| Given data |
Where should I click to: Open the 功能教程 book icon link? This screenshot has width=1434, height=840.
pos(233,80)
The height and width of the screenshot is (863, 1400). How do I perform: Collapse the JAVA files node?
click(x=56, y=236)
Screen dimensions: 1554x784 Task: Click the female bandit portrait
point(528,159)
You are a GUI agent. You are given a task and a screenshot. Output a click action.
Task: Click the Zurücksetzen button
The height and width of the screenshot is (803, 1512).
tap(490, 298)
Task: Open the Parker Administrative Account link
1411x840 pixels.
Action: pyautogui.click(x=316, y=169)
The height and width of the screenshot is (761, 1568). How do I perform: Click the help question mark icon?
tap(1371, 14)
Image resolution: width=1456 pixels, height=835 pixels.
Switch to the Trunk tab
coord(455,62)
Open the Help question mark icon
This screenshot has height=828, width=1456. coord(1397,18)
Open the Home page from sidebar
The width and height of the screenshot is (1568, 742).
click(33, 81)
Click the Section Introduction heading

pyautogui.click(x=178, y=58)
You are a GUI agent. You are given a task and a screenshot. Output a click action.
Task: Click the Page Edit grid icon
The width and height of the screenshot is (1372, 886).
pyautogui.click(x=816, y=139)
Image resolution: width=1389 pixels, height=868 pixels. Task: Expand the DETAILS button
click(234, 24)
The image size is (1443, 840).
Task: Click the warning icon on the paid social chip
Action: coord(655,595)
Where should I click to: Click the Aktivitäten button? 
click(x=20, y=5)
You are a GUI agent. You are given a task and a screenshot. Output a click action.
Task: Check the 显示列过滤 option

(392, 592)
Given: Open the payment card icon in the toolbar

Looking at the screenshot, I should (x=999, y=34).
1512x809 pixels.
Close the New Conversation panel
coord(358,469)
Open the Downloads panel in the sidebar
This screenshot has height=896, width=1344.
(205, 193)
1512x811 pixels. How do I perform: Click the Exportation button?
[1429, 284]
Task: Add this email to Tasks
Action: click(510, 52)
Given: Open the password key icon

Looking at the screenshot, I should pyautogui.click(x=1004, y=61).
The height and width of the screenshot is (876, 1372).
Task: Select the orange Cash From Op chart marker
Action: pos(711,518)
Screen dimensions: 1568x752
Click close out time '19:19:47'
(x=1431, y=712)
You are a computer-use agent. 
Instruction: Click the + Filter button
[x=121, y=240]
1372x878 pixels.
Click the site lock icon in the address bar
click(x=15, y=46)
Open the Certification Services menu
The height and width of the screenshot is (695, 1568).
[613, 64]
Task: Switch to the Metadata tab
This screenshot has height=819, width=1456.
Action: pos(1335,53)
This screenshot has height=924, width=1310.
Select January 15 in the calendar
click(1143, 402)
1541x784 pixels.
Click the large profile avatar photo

| Task details |
Say each line again exactly as it appears above.

| Answer for this exercise |
Where should I click to: Open the 功能教程 book icon link? This screenshot has width=1434, height=840.
pos(233,80)
The height and width of the screenshot is (863, 1400). How do I perform: Collapse the JAVA files node?
click(x=56, y=236)
Screen dimensions: 1554x784 Task: Click the female bandit portrait
point(528,159)
You are a GUI agent. You are given a task and a screenshot. Output a click action.
Task: Click the Zurücksetzen button
The height and width of the screenshot is (803, 1512).
tap(490, 298)
Task: Open the Parker Administrative Account link
1411x840 pixels.
Action: pyautogui.click(x=316, y=169)
The height and width of the screenshot is (761, 1568). How do I perform: Click the help question mark icon?
tap(1371, 14)
Image resolution: width=1456 pixels, height=835 pixels.
Switch to the Trunk tab
coord(455,62)
Open the Help question mark icon
This screenshot has height=828, width=1456. coord(1397,18)
Open the Home page from sidebar
The width and height of the screenshot is (1568, 742).
click(33, 81)
Click the Section Introduction heading

pyautogui.click(x=178, y=58)
You are a GUI agent. You are given a task and a screenshot. Output a click action.
Task: Click the Page Edit grid icon
The width and height of the screenshot is (1372, 886).
pyautogui.click(x=816, y=139)
Image resolution: width=1389 pixels, height=868 pixels. Task: Expand the DETAILS button
click(234, 24)
The image size is (1443, 840).
Task: Click the warning icon on the paid social chip
Action: coord(655,595)
Where should I click to: Click the Aktivitäten button? 
click(x=20, y=5)
You are a GUI agent. You are given a task and a screenshot. Output a click action.
Task: Check the 显示列过滤 option

(392, 592)
Given: Open the payment card icon in the toolbar

Looking at the screenshot, I should (x=999, y=34).
1512x809 pixels.
Close the New Conversation panel
coord(358,469)
Open the Downloads panel in the sidebar
This screenshot has height=896, width=1344.
(205, 193)
1512x811 pixels. How do I perform: Click the Exportation button?
[1429, 284]
Task: Add this email to Tasks
Action: click(510, 52)
Given: Open the password key icon

Looking at the screenshot, I should pyautogui.click(x=1004, y=61).
The height and width of the screenshot is (876, 1372).
Task: Select the orange Cash From Op chart marker
Action: pos(711,518)
Screen dimensions: 1568x752
Click close out time '19:19:47'
(x=1431, y=712)
You are a computer-use agent. 
Instruction: Click the + Filter button
[x=121, y=240]
1372x878 pixels.
Click the site lock icon in the address bar
click(x=15, y=46)
Open the Certification Services menu
The height and width of the screenshot is (695, 1568).
[613, 64]
Task: Switch to the Metadata tab
This screenshot has height=819, width=1456.
Action: pos(1335,53)
This screenshot has height=924, width=1310.
Select January 15 in the calendar
click(1143, 402)
1541x784 pixels.
Click the large profile avatar photo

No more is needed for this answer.